▶ Source text
The three backhaul radios in each platform can automatically connect to any one of the eight backhaul antennas with no need for manual pointing. The selection is done under software control via
autoantenna selection algorithm.
System availability is ensured through a combination of techniques:
- The radio environment is constantly changing and the radios adapt to these changes on a packet-by-packet basis. In addition, dynamic power and data rate changes on individual radio links compensate for radio effects such as fading and shadowing.
- Radio-aware routing algorithms choose the best route for traffic based on available capacity, latency and radio link performance.
- To increase system up-time and minimize traffic outages, traffic from each broadband platform can be load balanced across a minimum of two routes to reduce the impact of link congestion and failure.
- Alternate paths are continuously calculated and refreshed so that seamless re-routing of traffic can occur with minimal packet loss in the unlikely event of a link failure.
An Airvenue solution can easily scale to meet increased network demand. New platforms can be incorporated into the network automatically, without complex operator intervention.
A network can be deployed with a single egress point (point of presence) in the early days, and as usage increases, additional egress points can be added for increased capacity and redundancy through multi-homing.
Benefits
The Airvenue cellular LAN delivers guaranteed backhaul performance for throughput and latency.
It uses three independent channels, each with highly directional antennas, which
allows for excellent frequency reuse.
And it does not share spectrum for access and backhaul.
As a result of these innovations, the Airvenue solution provides five to ten times more radio capacity compared to traditional mesh solutions.

▶ Material provided
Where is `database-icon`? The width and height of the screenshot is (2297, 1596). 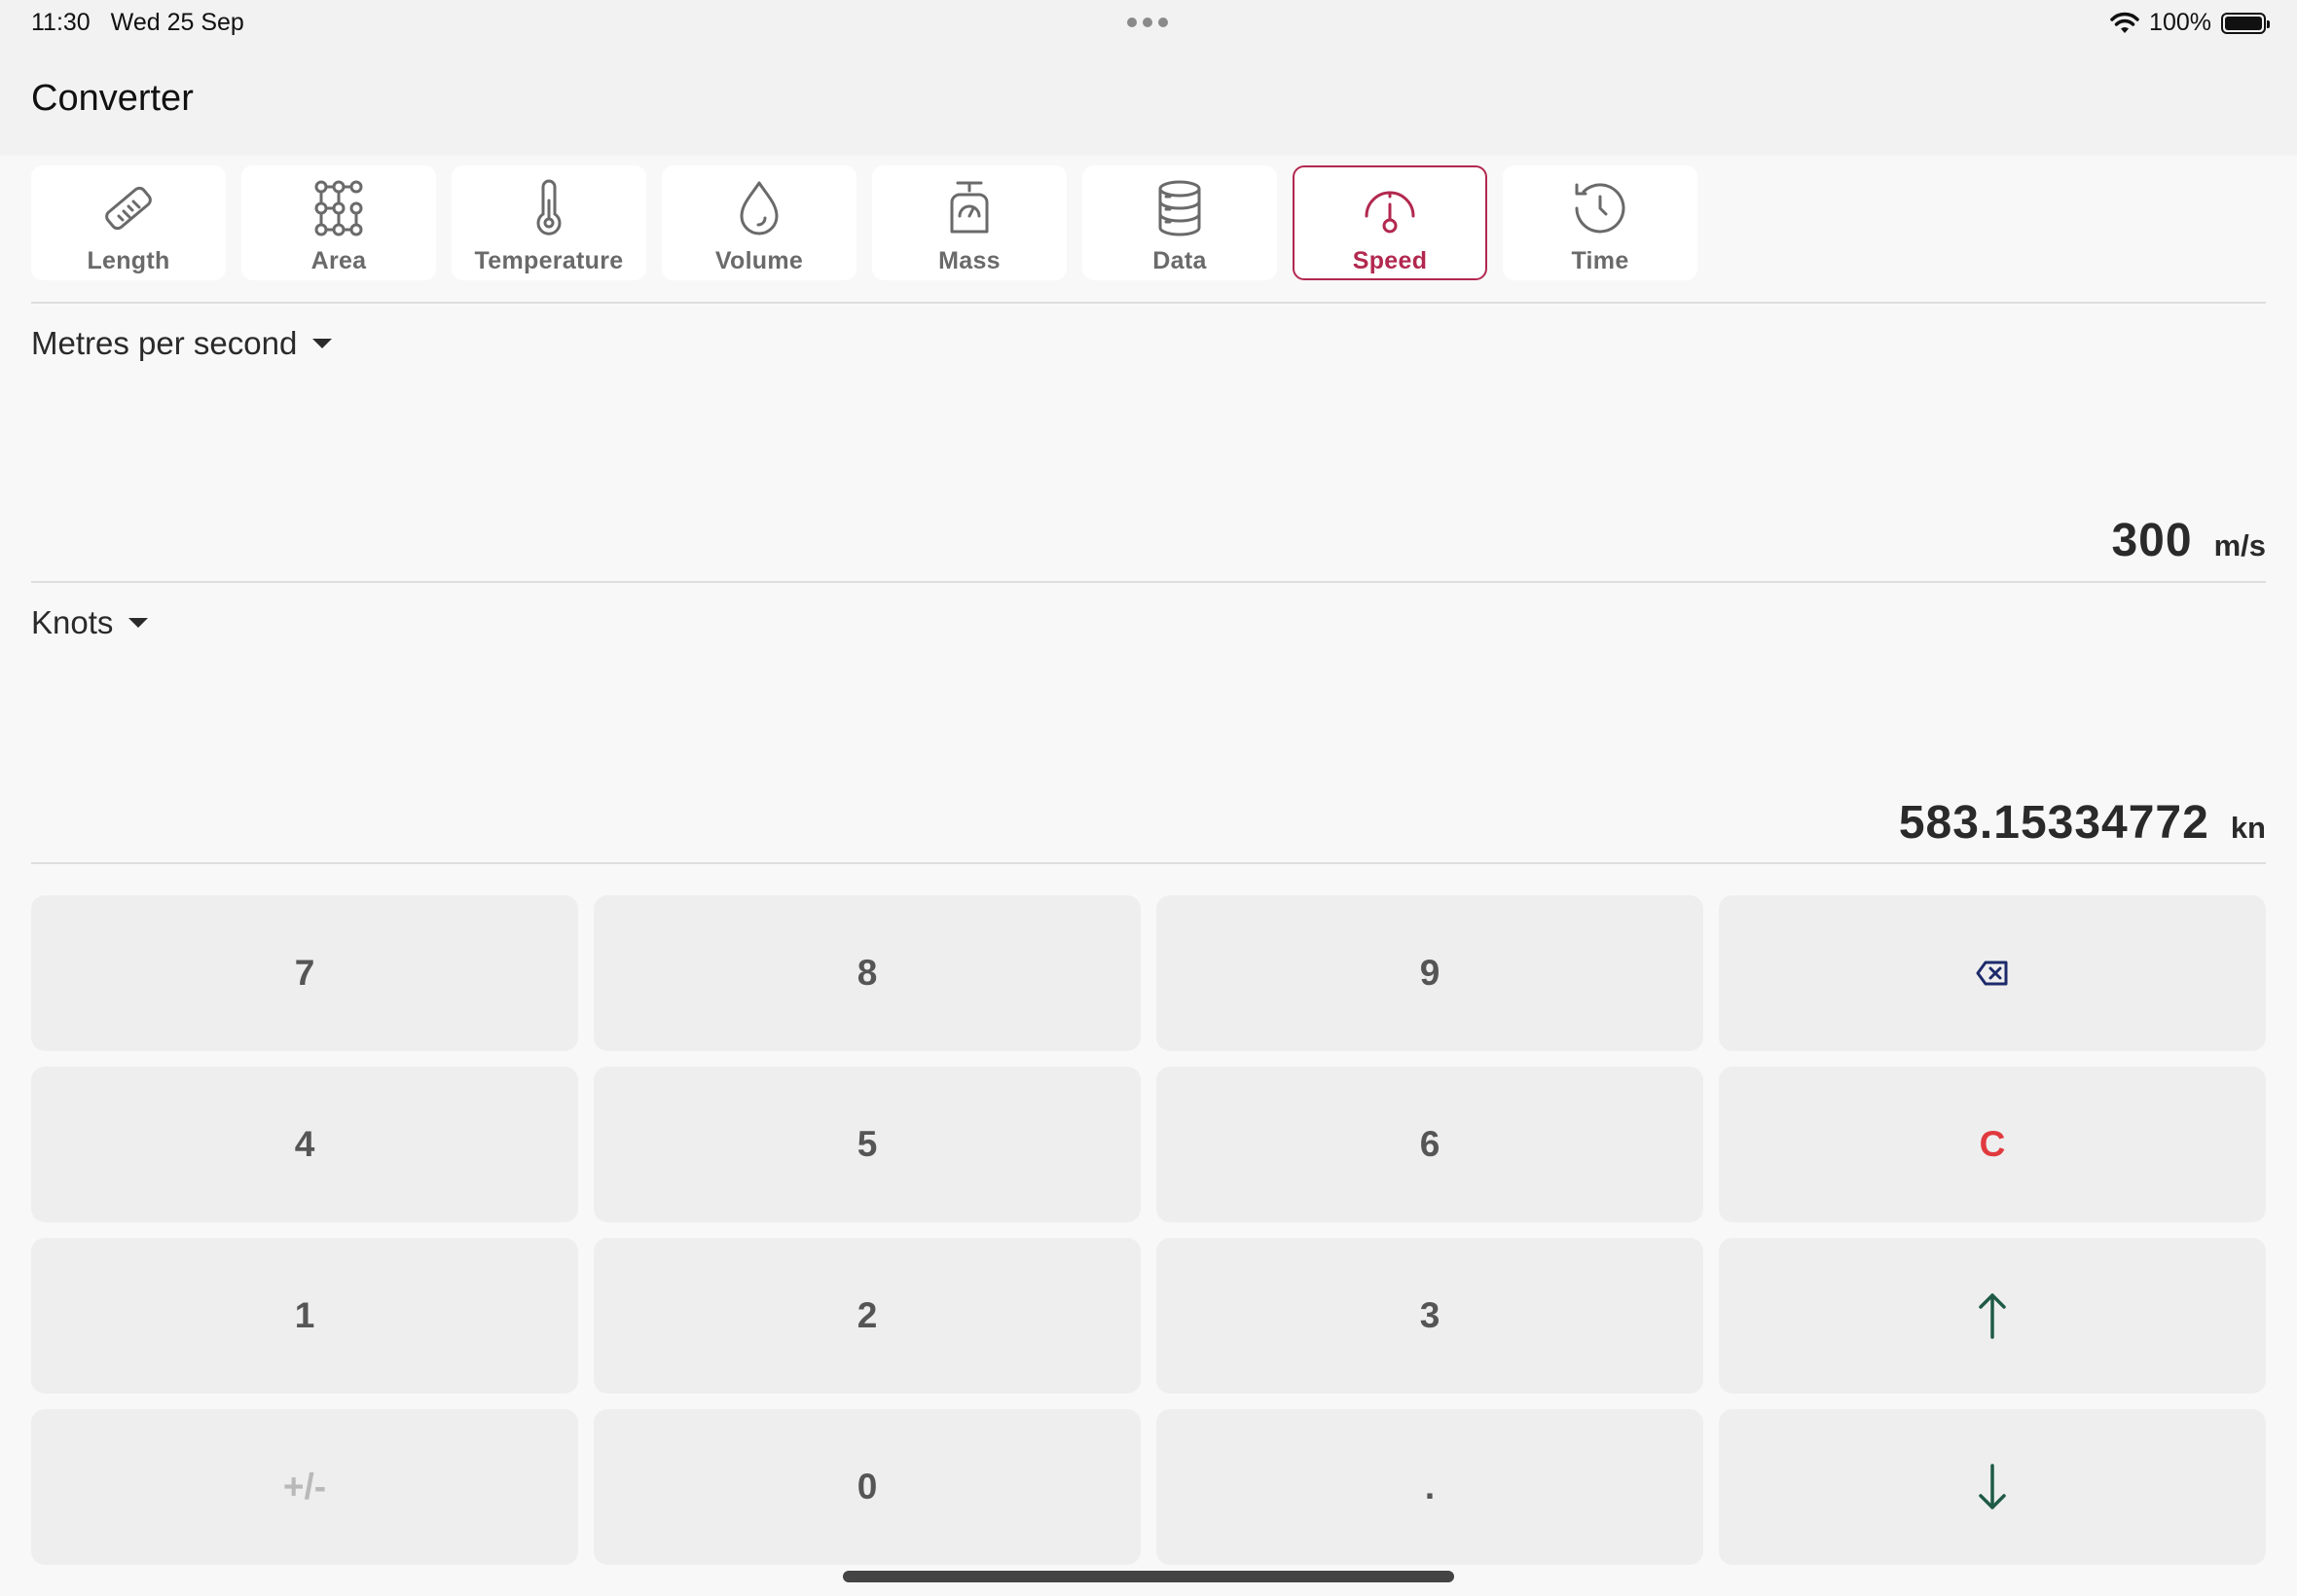
database-icon is located at coordinates (1180, 208).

▶ Action item
Reproduce word for word the stretch of the passage on the Airvenue network from "A network can" through "redundancy through multi-homing.". The lines after the passage come from another source.

▶ Result
A network can be deployed with a single egress point (point of presence) in the early days, and as usage increases, additional egress points can be added for increased capacity and redundancy through multi-homing.